Alan Dershowitz, the lawyer who defended former President Donald Trump in his Senate impeachment trial, told Insider that most reputable law firms weren't letting their attorneys go anywhere near Trump as his legal issues snowballed.

"All big-firm lawyers have told me that their firms won't let them do it," Dershowitz said in an interview. "The firms won't let them go near any case involving Trump. These are firms that want to continue to have clients, and they know that if they represent Donald Trump, they'll lose a lot of clients."

Dershowitz spoke from experience.

After he represented Trump in his Senate impeachment trial, Dershowitz said he lost job opportunities and many of his speaking engagements.

"Everybody who has called me has shown reluctance to do it," he said. "They say their law firms won't let them do it. Their husbands or wives won't let them do it. Their children won't let them do it. Their friends won't let them do it, even though they want to do it."

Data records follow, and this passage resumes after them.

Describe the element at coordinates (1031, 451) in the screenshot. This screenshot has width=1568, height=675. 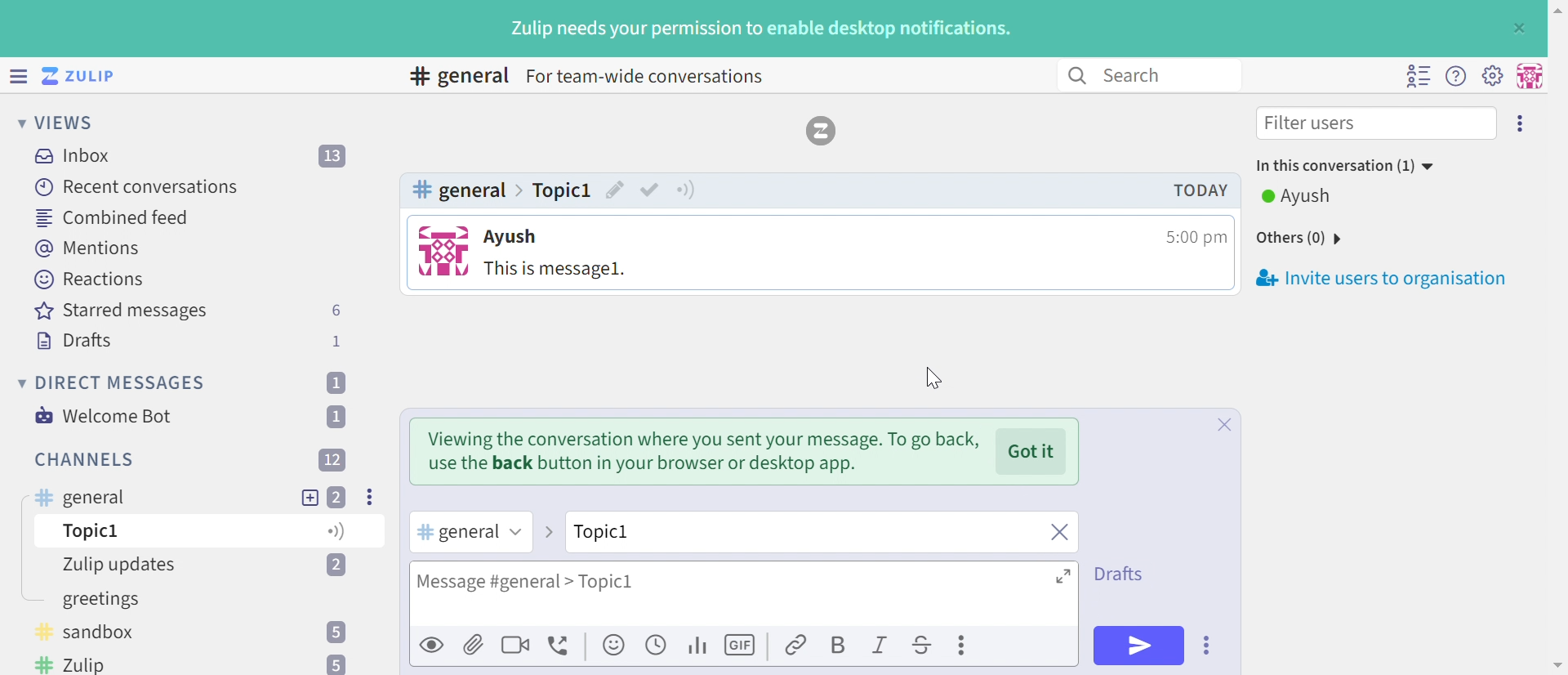
I see `Got it` at that location.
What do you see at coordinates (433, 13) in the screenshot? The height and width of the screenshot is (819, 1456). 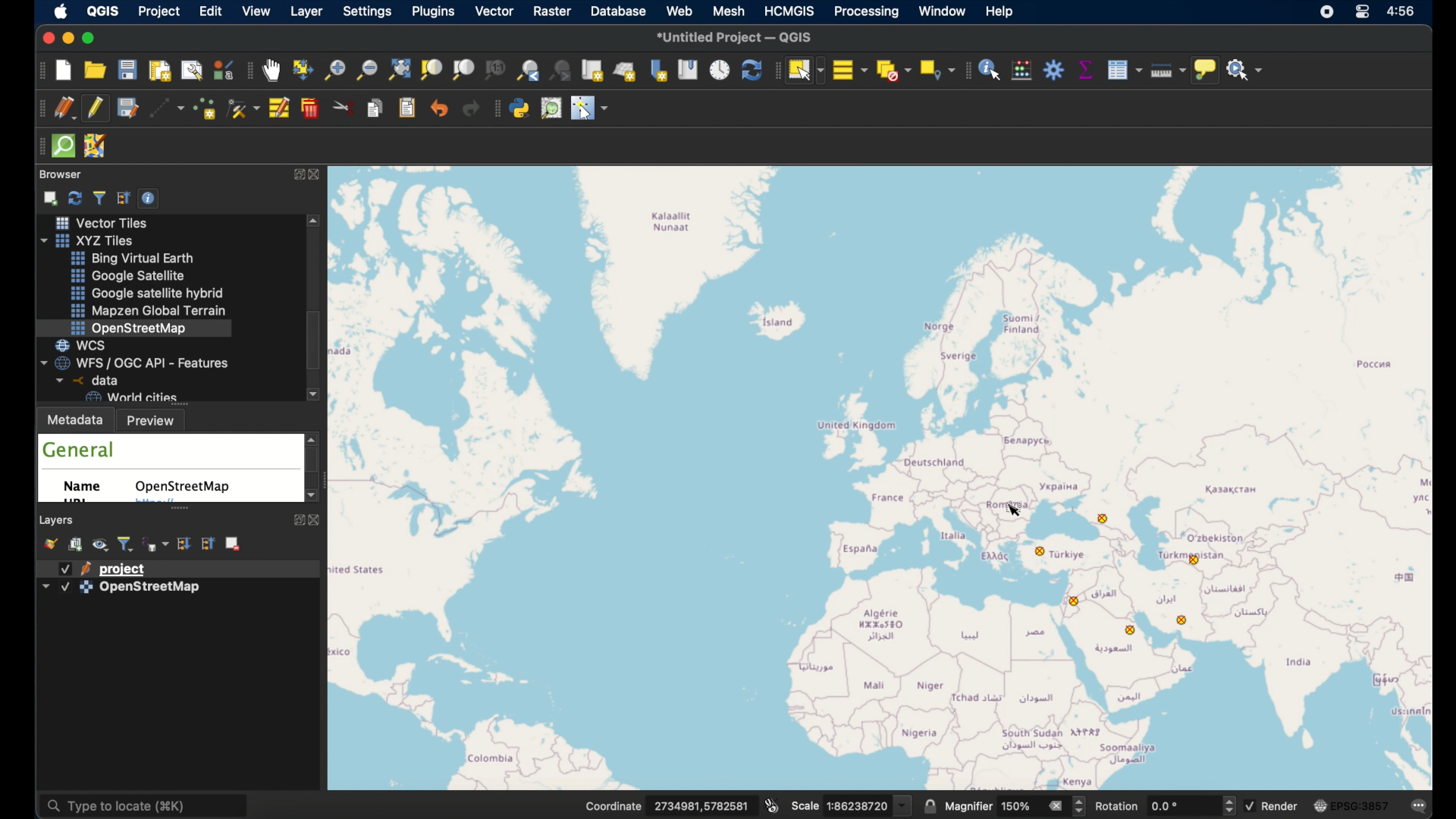 I see `plugins` at bounding box center [433, 13].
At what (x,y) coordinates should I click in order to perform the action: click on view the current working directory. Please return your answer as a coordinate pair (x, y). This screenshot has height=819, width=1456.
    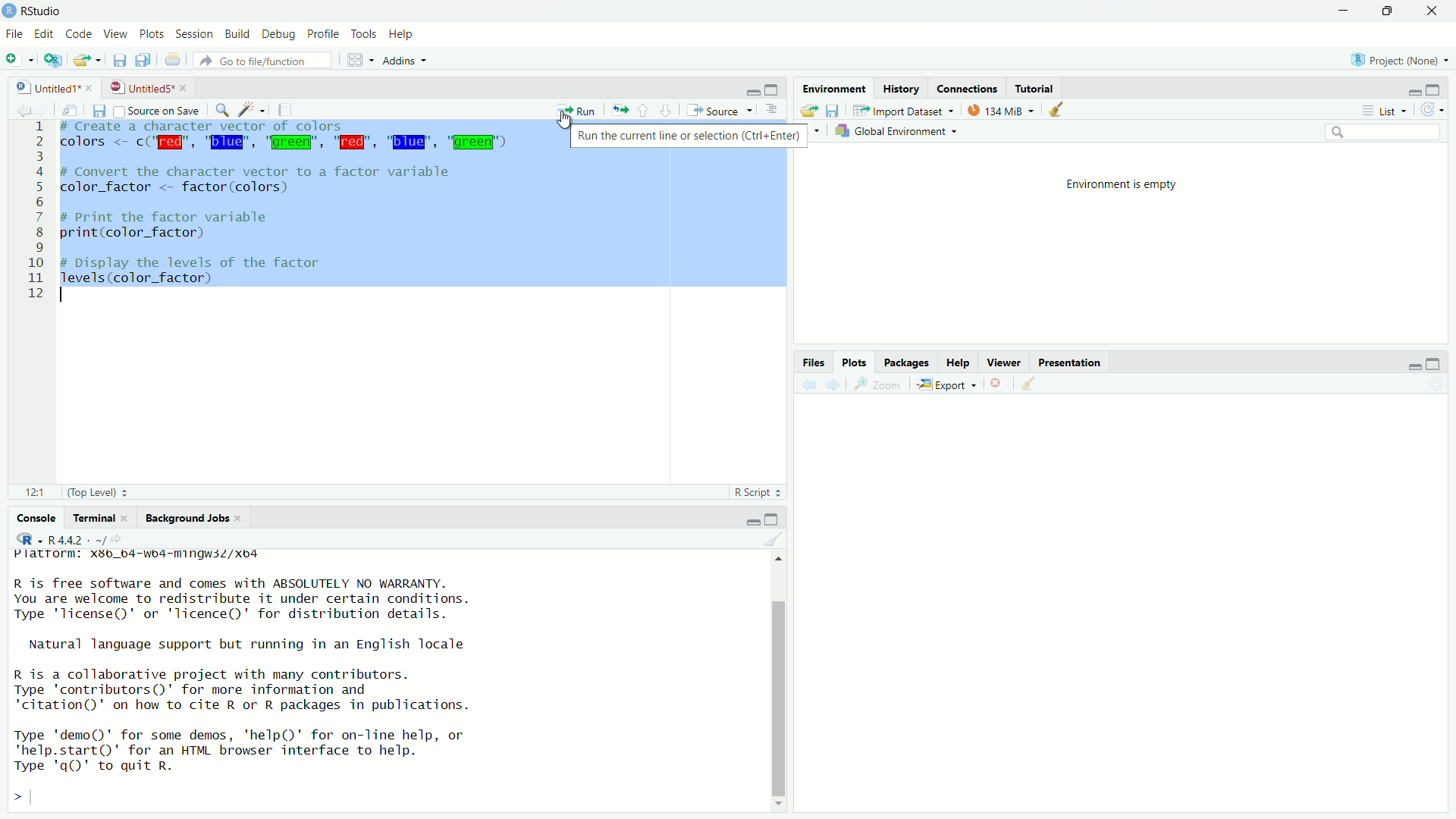
    Looking at the image, I should click on (123, 541).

Dershowitz said that since he represented Trump, at least six lawyers had asked him about what it was like working for the former president and whether it affected his career. In one conversation, when Dershowitz told another attorney about his experience being blacklisted, he said the person responded, "I'm not going near this with a 10-foot pole."

There are other reasons big-name lawyers are reluctant to represent the former president.

"He likes to run the show, and as the old saying goes, if you represent yourself, you've got a fool for a client," one lawyer familiar with the Trump team's thought process said. "He's a big believer in the public-relations assault, which I've never seen work. I don't see anybody with any experience it takes to represent a former president in a case like this. There's a lot at stake here."

Trump is at the center of a number of state and federal criminal investigations. At the forefront is the Justice Department's inquiry into whether Trump broke three federal laws, including the Espionage Act, when he moved government records from the White House to Mar-a-Lago upon leaving office.

The department has also zeroed in on the former president in its sprawling criminal investigation into events surrounding the Capitol riot and subpoenaed a number of former top White House officials. Prosecutors also subpoenaed the National Archives and Records Administration for all the White House records it turned over to the House select committee investigating the January 6 attack.

In Georgia, the Fulton County district attorney's office is investigating whether Trump and his allies broke Georgia laws in their quest to nullify President Joe Biden's 2020 victory in the state. And in New York, the Manhattan district attorney's office recently secured a plea deal with Trump's chief bookkeeper, Allen Weisselberg, who this week pleaded guilty to more than a dozen felonies and agreed to implicate the Trump Organization.

"The classified-documents case is an easy one," the lawyer familiar with the Trump team's thought process told Insider. "It's open and shut. He took an administrative issue and turned it into a full-blown criminal case."

They added: "He should be worried about all these investigations. I think he's a target of all of them, and I think he'll get indicted."

Trump's office did not immediately respond to a request for comment.